─── Material supplied ───
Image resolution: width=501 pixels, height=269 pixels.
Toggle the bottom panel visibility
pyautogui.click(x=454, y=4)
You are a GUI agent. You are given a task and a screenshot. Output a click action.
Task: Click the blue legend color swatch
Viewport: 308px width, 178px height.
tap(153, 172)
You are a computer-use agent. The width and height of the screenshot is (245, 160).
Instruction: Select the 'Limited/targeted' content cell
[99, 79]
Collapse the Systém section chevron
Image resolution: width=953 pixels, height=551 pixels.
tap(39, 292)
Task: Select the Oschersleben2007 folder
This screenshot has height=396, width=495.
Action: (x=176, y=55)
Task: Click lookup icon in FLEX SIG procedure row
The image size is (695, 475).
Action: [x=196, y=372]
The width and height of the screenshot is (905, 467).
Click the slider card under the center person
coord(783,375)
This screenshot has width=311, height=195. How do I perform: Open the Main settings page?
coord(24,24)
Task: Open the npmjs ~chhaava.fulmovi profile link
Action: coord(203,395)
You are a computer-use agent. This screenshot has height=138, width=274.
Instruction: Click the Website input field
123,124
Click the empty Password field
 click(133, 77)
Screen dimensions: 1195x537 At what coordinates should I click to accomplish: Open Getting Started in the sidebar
───
─── Material supplied ───
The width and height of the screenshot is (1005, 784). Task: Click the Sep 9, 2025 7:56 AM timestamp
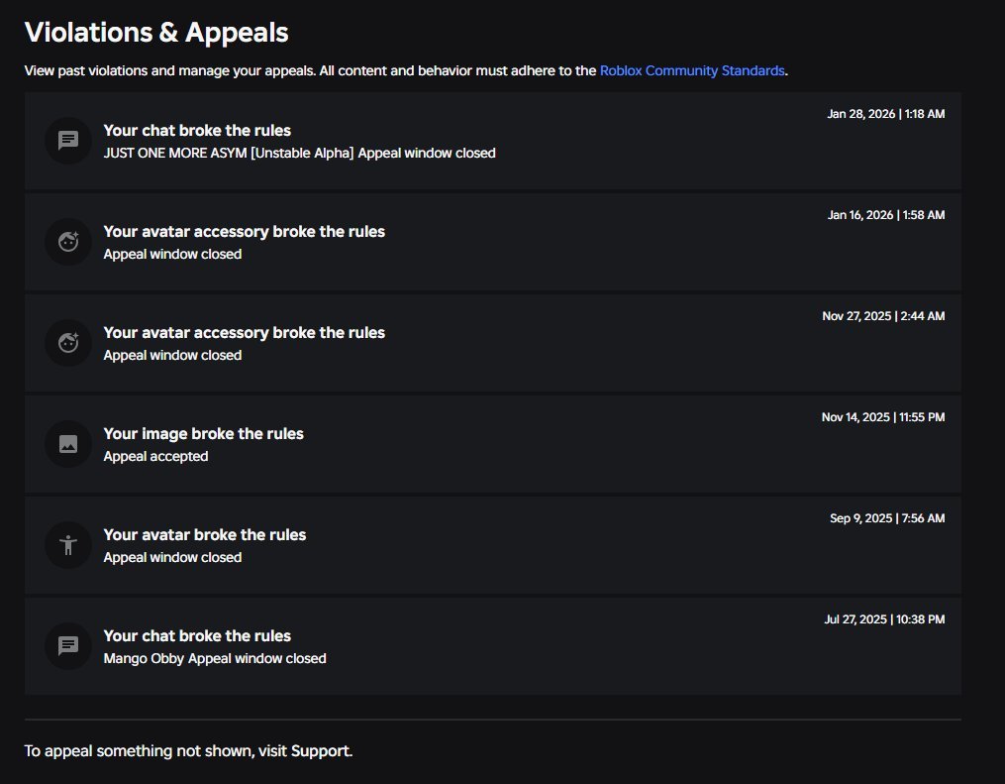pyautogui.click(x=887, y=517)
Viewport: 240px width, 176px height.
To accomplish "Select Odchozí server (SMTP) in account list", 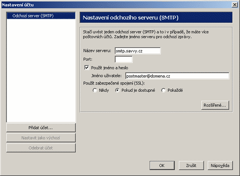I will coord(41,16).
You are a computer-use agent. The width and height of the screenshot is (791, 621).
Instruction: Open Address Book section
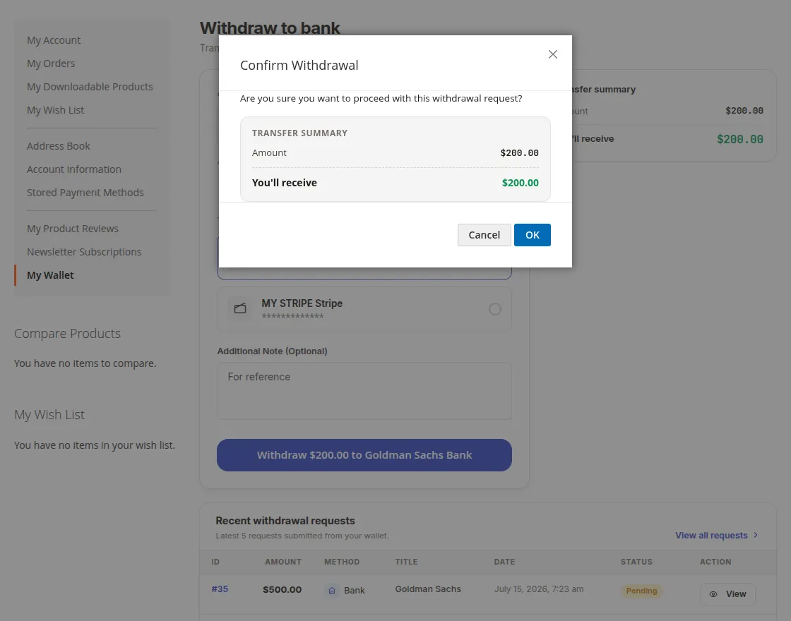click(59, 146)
───
▶ **Assignment**
Copy the lines of the data above exactly as written, beginning with the line containing "This screenshot has width=311, height=195." and ending with the line containing "Screen dimensions: 1195x537", and leave out all other lines.

▶ **Response to the exercise**
This screenshot has width=311, height=195. How do I perform: Open the Main settings page?
coord(24,24)
Task: Open the npmjs ~chhaava.fulmovi profile link
Action: coord(203,395)
You are a computer-use agent. This screenshot has height=138, width=274.
Instruction: Click the Website input field
123,124
Click the empty Password field
 click(133, 77)
Screen dimensions: 1195x537 At what coordinates should I click to accomplish: Open Getting Started in the sidebar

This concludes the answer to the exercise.